Yet given the Galaxy’s deep dysfunction, one win is a bit like spitting into a forest fire. It’s nice, but it’s not going to have much impact.
The team has lost more games (56) and conceded more goals (232) in the last four seasons than in any four-year stretch in franchise history, making the playoffs just once. Correcting that will require replacing more than just the coach, something the Galaxy have tried four times in the last four seasons. They’ve also used three general managers and 66 players.
The only thing they haven’t changed are the results. So now it might be time to look a little higher up the food chain.
President Chris Klein, technical director Jovan Kirovski and Dan Beckerman, the president and chief executive officer of the Galaxy’s parent company AEG, have been the main constants during the team’s collapse and they’ve had their successes, the most notable being Zlatan Ibrahimovic. Kirovski lured him to MLS, Beckerman gave him the richest contract in league history and he rewarded them with 52 goals in two seasons.
But the failures — the signings of Gio dos Santos, Michael Ciani, Aleksandar Katai, Jorgen Skjelvik, Jermaine Jones and João Pedro and the trade of Gyasi Zardes — have been far more telling.
General manager Dennis te Kloese appears to have a plan for restoring that winning culture and has already begun rebuilding a player-development system that was allowed to wither. But who he chooses as the next coach could be the team’s most important hire since Bruce Arena, who in 2008 took over a team in its third straight losing season and coached it to four MLS Cup finals in six seasons.

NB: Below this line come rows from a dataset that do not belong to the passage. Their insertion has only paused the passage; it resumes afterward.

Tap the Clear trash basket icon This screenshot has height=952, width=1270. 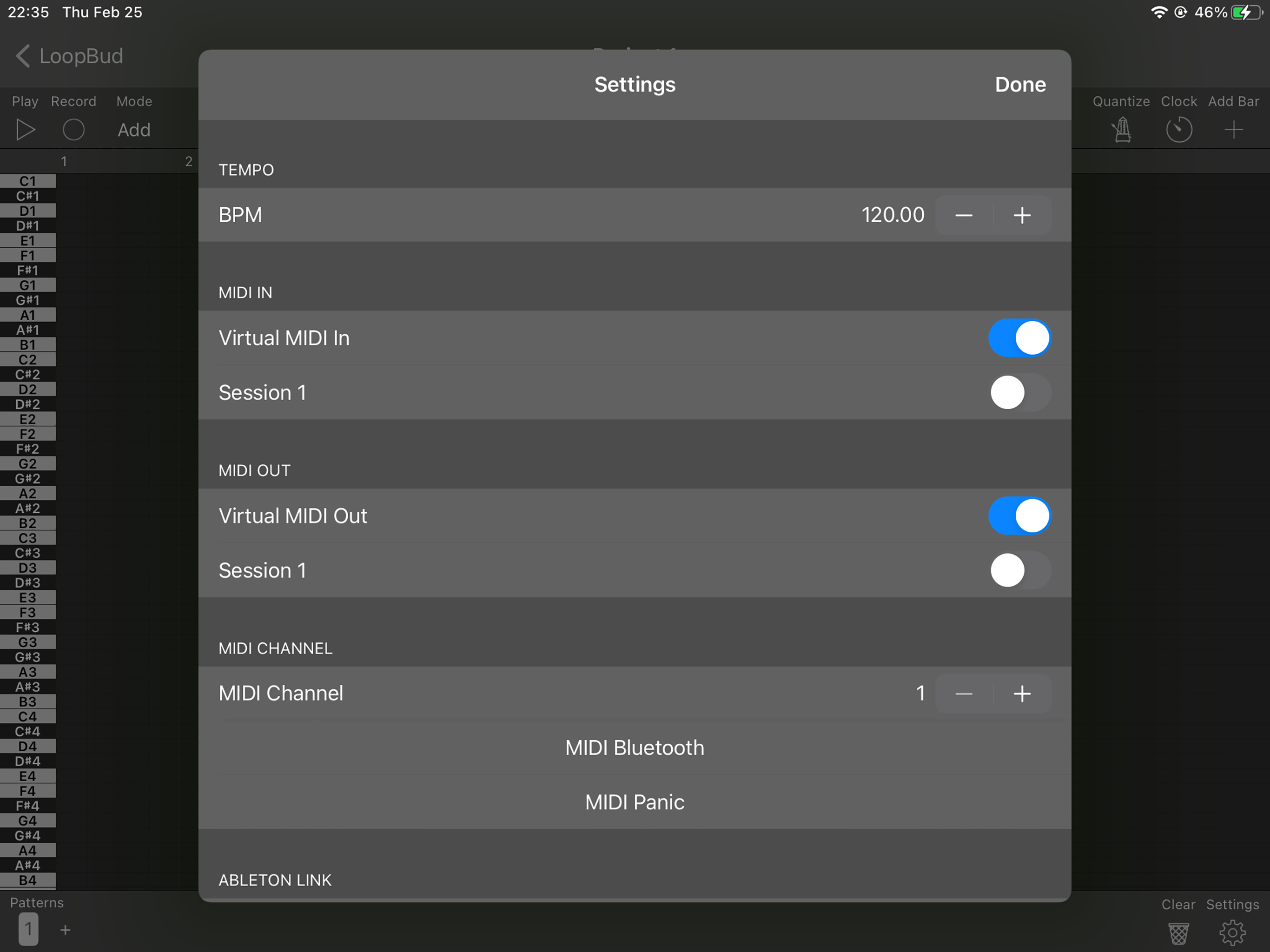(x=1178, y=933)
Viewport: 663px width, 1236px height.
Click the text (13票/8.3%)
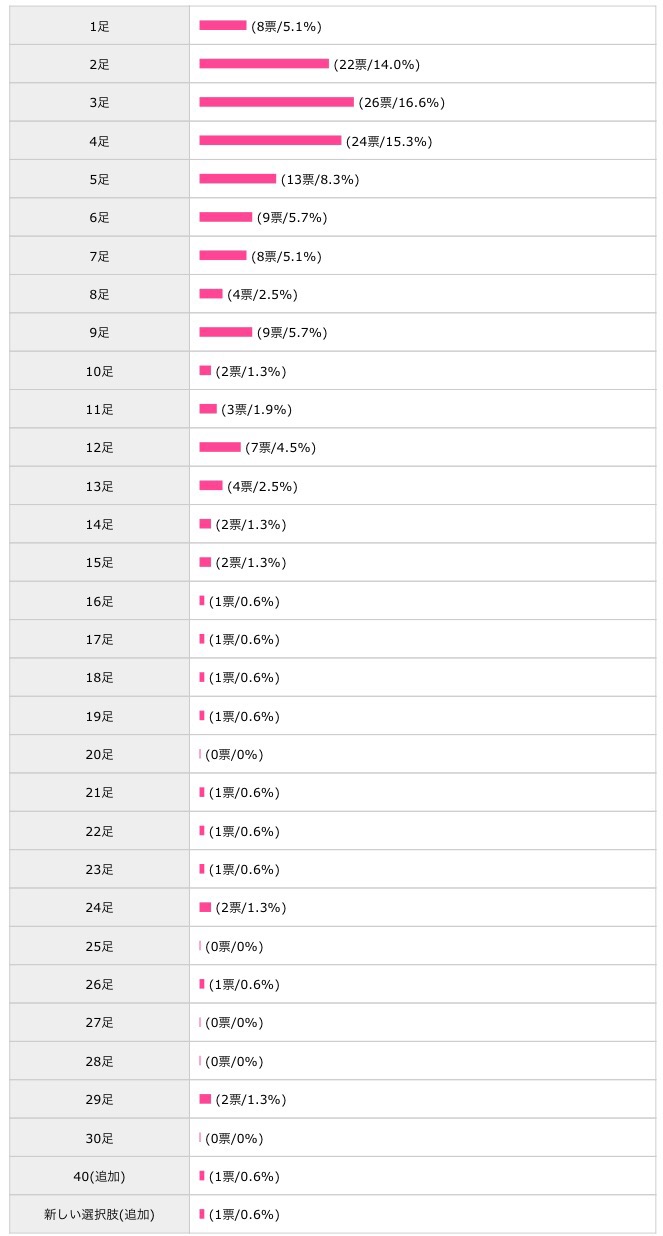319,180
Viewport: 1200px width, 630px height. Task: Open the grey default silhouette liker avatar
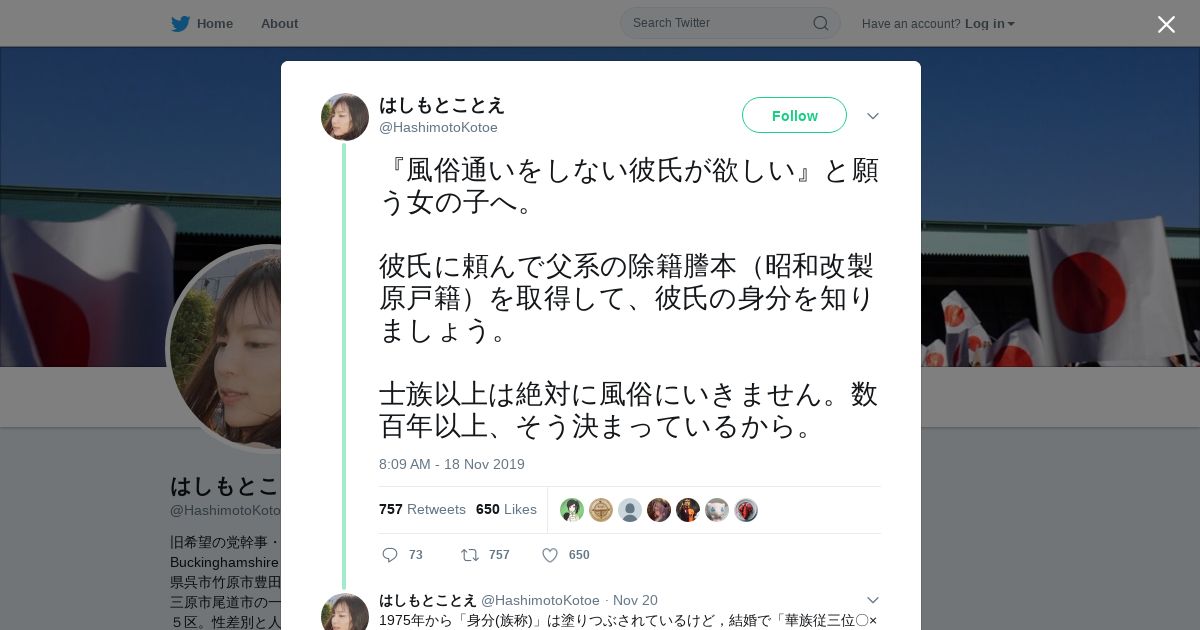click(630, 510)
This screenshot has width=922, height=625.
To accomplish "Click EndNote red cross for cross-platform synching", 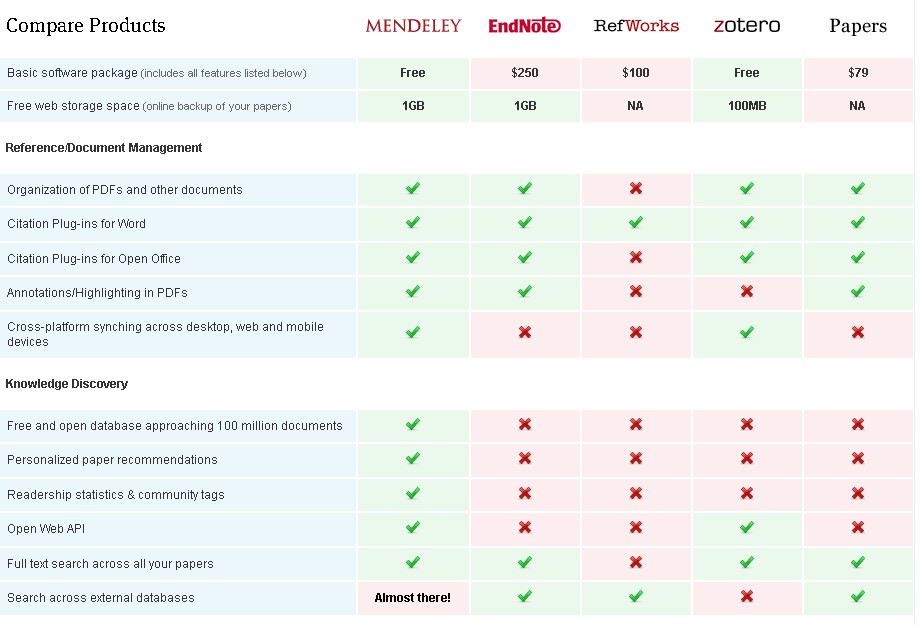I will [x=525, y=332].
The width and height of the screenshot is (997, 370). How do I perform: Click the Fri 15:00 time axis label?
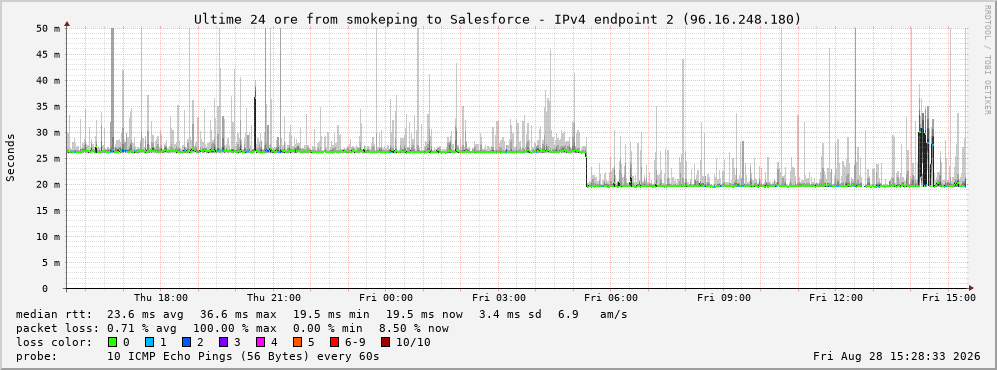[x=949, y=298]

That won’t be the only big decision Te Kloese and whoever remains in the front office will have to make. They’ll also have to decide how to handle Javier “Chicharito” Hernández, the disgruntled $6-million striker who was benched by Schelotto and watched Sunday’s game from the stands, reportedly sidelined by a hamstring injury. Then there’s Pavón, the team leader in goals and assists whose loan expires on New Year’s Eve. He may prove too expensive, becoming the third key loan — after Favio Álvarez and Uriel Antuna — Te Kloese has been unable to keep in two seasons.
On the other end of the field the Galaxy have used three keepers and 10 defenders the last two seasons and given up 101 goals.
So on second thought, maybe the coach wasn’t the problem. Why, then, would anyone think changing coaches alone would be the solution?